It was as if the black dragon had blasted a hole through her, as well.  A void through which her friends had fallen.

Everything was that dragon’s fault.  It had prevented her from having a relationship with her father, from being there when he died.  It had led to Future Rogue destroying the future with his own hands, and trying to eliminate any chance of hers.  It had brought down Igneel, whom Natsu had searched for, for so long.

“Princess,” Virgo announced, returning to Lucy’s side.  “Your boss said to take all the time you need – he’d make do with what you left behind.”

_Left behind._

Lucy was rubble.

And it was all the fault of that dragon.

“Virgo.”  The spirit nodded in acknowledgement.  “I think… I think Erza mentioned… a library.  Where is it?”

“I presume you mean the Sorcery Library,” she intoned.  “It’s not far from Magnolia.  Half a day’s walk.  But you can’t mean to go when you’re in this condition, Princess.”
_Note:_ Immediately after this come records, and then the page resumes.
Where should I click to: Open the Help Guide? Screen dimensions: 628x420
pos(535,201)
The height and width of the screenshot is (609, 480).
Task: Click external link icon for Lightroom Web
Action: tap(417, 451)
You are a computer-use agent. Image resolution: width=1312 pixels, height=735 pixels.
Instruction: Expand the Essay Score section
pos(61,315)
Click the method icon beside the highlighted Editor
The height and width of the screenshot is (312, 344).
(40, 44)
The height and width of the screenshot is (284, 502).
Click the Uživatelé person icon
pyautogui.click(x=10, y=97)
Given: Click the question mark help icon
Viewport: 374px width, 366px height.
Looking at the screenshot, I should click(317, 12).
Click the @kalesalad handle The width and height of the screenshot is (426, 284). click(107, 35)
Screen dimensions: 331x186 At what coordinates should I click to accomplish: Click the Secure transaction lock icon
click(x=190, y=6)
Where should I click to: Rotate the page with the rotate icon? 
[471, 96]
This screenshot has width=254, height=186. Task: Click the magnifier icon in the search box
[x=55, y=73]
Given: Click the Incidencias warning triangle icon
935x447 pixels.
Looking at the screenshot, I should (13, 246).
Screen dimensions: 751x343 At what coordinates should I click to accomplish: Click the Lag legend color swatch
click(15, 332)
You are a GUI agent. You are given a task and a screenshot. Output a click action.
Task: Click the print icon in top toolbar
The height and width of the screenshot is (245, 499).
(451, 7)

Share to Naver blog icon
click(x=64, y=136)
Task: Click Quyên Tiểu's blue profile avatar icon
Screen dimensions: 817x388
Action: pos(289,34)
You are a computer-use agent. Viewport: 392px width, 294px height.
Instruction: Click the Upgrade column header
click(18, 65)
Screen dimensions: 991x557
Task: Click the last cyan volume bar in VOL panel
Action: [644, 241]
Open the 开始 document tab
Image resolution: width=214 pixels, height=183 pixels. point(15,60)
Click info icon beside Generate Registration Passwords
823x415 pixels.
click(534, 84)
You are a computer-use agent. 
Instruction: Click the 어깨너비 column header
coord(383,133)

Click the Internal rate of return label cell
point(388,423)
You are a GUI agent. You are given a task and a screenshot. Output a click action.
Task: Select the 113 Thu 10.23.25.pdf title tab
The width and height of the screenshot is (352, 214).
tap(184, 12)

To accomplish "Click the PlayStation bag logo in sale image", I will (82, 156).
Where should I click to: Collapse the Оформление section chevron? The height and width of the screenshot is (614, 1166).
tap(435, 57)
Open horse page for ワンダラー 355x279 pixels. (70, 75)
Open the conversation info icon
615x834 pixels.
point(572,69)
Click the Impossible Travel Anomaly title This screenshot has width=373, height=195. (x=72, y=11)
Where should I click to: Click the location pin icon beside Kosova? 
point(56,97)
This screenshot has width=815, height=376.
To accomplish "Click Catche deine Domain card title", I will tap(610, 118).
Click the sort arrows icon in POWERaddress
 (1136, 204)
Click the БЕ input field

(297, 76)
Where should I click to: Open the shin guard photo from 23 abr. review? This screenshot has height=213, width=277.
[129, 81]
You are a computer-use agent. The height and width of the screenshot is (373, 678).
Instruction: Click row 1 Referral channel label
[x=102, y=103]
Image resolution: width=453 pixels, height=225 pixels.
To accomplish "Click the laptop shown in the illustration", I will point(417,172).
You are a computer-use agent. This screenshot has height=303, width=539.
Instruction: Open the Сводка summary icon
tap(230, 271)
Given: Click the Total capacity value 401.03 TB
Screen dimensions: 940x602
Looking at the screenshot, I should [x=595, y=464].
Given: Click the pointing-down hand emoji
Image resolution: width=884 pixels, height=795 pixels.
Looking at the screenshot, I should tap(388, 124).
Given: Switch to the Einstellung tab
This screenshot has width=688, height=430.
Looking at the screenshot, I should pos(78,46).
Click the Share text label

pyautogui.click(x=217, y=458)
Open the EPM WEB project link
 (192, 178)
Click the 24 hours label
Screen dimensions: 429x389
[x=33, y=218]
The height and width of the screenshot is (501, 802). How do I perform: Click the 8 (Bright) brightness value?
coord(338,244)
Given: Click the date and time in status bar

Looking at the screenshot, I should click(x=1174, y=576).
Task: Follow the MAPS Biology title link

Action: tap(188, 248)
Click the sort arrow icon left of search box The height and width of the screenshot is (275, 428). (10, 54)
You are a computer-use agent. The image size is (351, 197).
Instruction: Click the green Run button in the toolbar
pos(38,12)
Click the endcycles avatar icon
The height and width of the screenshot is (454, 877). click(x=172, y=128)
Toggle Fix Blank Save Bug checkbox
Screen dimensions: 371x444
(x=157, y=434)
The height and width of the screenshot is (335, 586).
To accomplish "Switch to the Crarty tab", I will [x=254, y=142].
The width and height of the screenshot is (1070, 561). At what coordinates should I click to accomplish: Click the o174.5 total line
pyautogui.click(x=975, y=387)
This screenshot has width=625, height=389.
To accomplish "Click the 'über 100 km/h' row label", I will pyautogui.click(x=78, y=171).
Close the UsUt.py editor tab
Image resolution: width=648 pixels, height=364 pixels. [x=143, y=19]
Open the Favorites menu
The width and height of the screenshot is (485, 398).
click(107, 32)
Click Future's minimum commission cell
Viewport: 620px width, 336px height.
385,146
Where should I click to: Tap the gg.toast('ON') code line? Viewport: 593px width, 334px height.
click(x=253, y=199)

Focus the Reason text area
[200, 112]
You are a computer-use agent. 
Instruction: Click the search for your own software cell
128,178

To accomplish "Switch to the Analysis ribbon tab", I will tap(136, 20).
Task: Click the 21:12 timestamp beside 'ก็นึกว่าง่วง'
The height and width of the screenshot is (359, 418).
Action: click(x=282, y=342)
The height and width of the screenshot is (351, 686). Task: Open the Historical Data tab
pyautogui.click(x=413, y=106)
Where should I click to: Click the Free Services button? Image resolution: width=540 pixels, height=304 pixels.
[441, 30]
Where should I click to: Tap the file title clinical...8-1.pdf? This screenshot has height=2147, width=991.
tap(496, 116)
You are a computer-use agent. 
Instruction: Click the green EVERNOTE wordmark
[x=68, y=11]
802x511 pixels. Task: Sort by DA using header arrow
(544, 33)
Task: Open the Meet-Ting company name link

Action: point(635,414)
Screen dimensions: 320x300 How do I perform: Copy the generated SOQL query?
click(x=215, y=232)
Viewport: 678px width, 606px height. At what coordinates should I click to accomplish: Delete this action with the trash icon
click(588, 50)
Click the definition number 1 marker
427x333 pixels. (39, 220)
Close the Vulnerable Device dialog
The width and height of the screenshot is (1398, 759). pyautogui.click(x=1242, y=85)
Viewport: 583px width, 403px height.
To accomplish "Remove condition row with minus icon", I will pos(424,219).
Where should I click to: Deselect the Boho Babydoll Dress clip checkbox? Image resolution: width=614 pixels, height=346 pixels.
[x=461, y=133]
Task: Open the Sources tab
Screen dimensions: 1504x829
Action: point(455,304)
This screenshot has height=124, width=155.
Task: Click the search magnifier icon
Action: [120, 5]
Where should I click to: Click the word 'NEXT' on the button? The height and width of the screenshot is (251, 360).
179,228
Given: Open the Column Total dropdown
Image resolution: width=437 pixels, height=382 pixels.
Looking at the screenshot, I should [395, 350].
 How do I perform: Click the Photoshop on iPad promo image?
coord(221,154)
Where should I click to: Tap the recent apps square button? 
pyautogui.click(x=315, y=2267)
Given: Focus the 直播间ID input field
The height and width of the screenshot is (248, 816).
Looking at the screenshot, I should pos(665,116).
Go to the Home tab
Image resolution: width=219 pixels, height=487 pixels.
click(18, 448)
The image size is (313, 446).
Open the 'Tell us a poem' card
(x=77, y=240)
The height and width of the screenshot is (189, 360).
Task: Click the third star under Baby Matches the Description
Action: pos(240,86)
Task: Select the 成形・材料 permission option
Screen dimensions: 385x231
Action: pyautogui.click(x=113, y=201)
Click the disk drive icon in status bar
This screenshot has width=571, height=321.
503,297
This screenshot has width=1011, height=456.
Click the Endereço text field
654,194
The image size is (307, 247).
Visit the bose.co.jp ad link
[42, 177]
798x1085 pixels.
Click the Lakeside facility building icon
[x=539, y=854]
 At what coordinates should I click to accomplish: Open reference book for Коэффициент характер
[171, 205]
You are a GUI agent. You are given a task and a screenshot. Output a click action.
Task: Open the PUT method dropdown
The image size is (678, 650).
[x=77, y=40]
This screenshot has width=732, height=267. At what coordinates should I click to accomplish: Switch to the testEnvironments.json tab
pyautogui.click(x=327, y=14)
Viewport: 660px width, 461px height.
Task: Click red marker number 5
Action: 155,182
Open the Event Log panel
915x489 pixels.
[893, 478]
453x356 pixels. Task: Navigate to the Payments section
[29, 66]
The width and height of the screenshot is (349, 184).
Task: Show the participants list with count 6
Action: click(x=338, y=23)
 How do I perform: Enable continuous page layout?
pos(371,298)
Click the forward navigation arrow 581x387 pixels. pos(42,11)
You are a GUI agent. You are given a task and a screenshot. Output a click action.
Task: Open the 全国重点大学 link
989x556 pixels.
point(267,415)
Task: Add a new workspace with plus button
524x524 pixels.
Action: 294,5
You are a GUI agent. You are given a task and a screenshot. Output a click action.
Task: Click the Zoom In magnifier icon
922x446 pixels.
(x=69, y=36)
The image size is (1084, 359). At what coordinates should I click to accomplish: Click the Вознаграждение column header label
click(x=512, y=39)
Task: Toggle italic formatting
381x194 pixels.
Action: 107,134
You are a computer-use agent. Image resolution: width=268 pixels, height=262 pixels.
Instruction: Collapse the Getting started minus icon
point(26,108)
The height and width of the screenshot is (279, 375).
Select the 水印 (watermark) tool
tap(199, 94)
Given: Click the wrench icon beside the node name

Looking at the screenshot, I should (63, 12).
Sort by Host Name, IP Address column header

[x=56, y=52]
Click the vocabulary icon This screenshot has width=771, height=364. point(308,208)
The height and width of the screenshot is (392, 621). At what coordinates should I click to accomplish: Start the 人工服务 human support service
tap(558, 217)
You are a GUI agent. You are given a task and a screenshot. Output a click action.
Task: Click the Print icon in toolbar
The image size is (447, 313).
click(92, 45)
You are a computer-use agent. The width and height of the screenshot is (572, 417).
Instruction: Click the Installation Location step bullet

Lucy shook her head.  “I don’t think I can stomach travel today.”  Her smile at Virgo was wobbly.  “But I’m taking tomorrow off as well.  Maybe… maybe more than just tomorrow.”

The pink haired spirit stared long and hard at her key holder, her friend that was pushing herself too hard.  “Is it too much to hope for that you’ll take the time to rest?”

“I can’t afford to,” Lucy informed her.  “That dragon is still out there, Virgo.  He took everything away from me.  He’s terrorized this world for too long.  But he must have a weakness.  Somewhere.  I’m going to find it, and help my friends and stop him from hurting anyone ever again.”

She took a deep breath.

“I’m going to find a way to kill the black dragon, Acnologia.”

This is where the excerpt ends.